*Excerpt*
########################################

Emotional Jang ends drought in pouring rain

By Randall MellFebruary 7, 2016, 1:31 am

OCALA, Fla. – It was poetic that Ha Na Jang won the Coates Golf Championship Saturday in the rain.

In its two short years hosting an LPGA event, Golden Ocala is becoming the place where victory droughts end.

It’s already a virtual oasis for South Koreans.

A year after Na Yeon Choi got emotional ending her two-year victory drought at Coates, Jang couldn’t hold back tears as she broke through to win her first LPGA title.

It was emotional for Choi because she was under so much pressure to end her winless spell. She said she was so overwhelmed by fan and media criticism, she nearly switched to a 2G cell phone so she couldn’t connect to the Internet and see all the venom.

“I got hurt from reading that stuff,” Choi said.

Jang, 23, faced similar pressure, failing to win in her LPGA rookie season last year with young South Korean rivals Sei Young Kim, Hyo Joo Kim and In Gee Chun all winning in the United States. Jang beat out all three of those players for the Korean LPGA Player of the Year Award in 2013 but the best Jang could do on the American-based tour last year was four frustrating second-place finishes. Those near misses included her runner-up finish at Coates last year in her LPGA debut.

“Finishing second four times, it’s been heartbreaking,” Jang said. “I put a lot of pressure on myself, but I worked very hard. Finally, I got there and have the win.”

Jang’s animated personality, with her array of fist pumps and quick smile, has caught the attention of fellow pros. With her victory Saturday, she got the attention of a lot of golf fans outside Korea who may not have known who she was.

Coates Golf Championship: Articles, photos and videos

When Jang’s last putt fell sealing her victory Sunday, she let loose what she called a “Samurai Lasso” victory celebration. It was even more elaborate than Chi Chi Rodriguez’ sword-sheathing routine.

“I’m just talking the Samurai, the Japanese Samurai,” Jang said.

Jang said she was inspired by Japanese players and a YouTube video of the “Ideal Golf Swing Follow Through” that she saw a couple weeks ago.

“So I try lasso after my putt,” Jang said. “I think it looks like really fun.”

Jang won going wire to wire, leading or sharing the lead after every round. She outdueled Rolex world No. 1 Lydia Ko to get this first victory. Jang and Ko shared the lead going into the final round, but Jang pulled away from the 18-year-old early Saturday, as Ko uncharacteristically struggled. Even Ko was enamored with Jang’s bubbly personality. Jang said she was emboldened with Ko pushing her on.

“She’s like, 'Ha Na, you can do it! Keep going, keep going,'” Jang said.

Jang had to hold off a pair of gifted phenoms in the end with 18-year-old Brooke Henderson making a strong final-round charge. Jang headed to the 18th tee one shot ahead of Henderson, who was in the clubhouse waiting to see how Jang closed.

“Too much pressure in my mind,” Jang said of stepping over a wedge 110 yards from the flagstick at the 18th.

Jang confidently stuck that last wedge to 6 feet, setting up a closing birdie that gave her a two-shot victory over Henderson.

########################################

*Work instructions*
Write out the passage of the article on Ha Na Jang's win starting at "A year after" and ending at "all the venom.".

########################################

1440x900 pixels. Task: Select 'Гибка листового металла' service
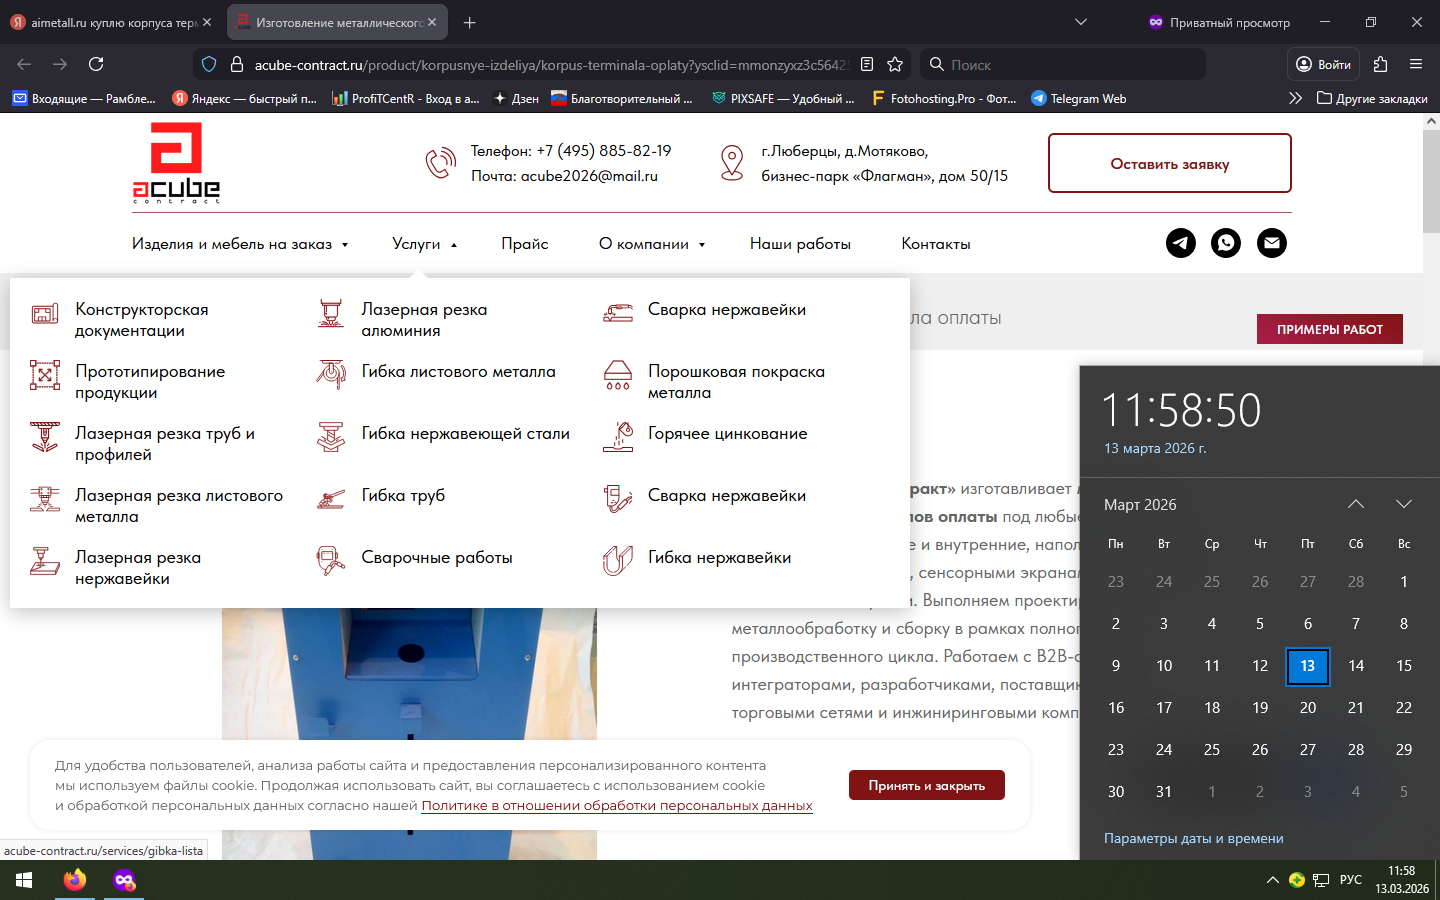pos(458,372)
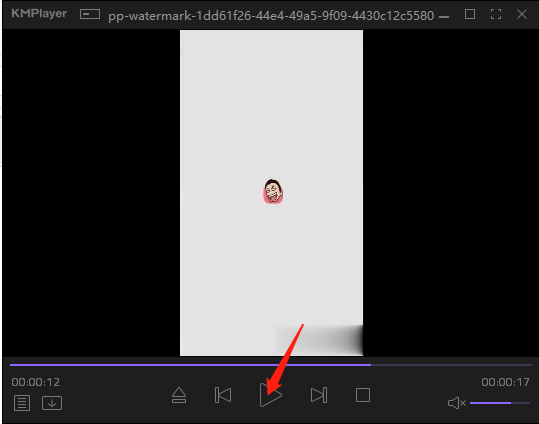
Task: Unmute audio via the speaker icon
Action: [x=456, y=403]
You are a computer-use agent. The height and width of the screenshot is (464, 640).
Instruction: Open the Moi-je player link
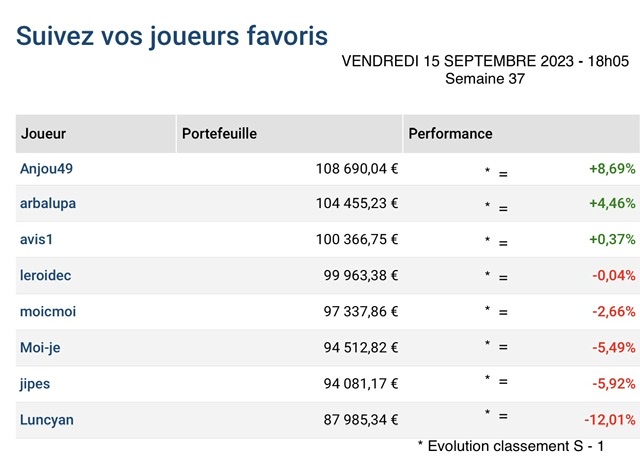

########################################

*Correct result*
A year after Na Yeon Choi got emotional ending her two-year victory drought at Coates, Jang couldn’t hold back tears as she broke through to win her first LPGA title.

It was emotional for Choi because she was under so much pressure to end her winless spell. She said she was so overwhelmed by fan and media criticism, she nearly switched to a 2G cell phone so she couldn’t connect to the Internet and see all the venom.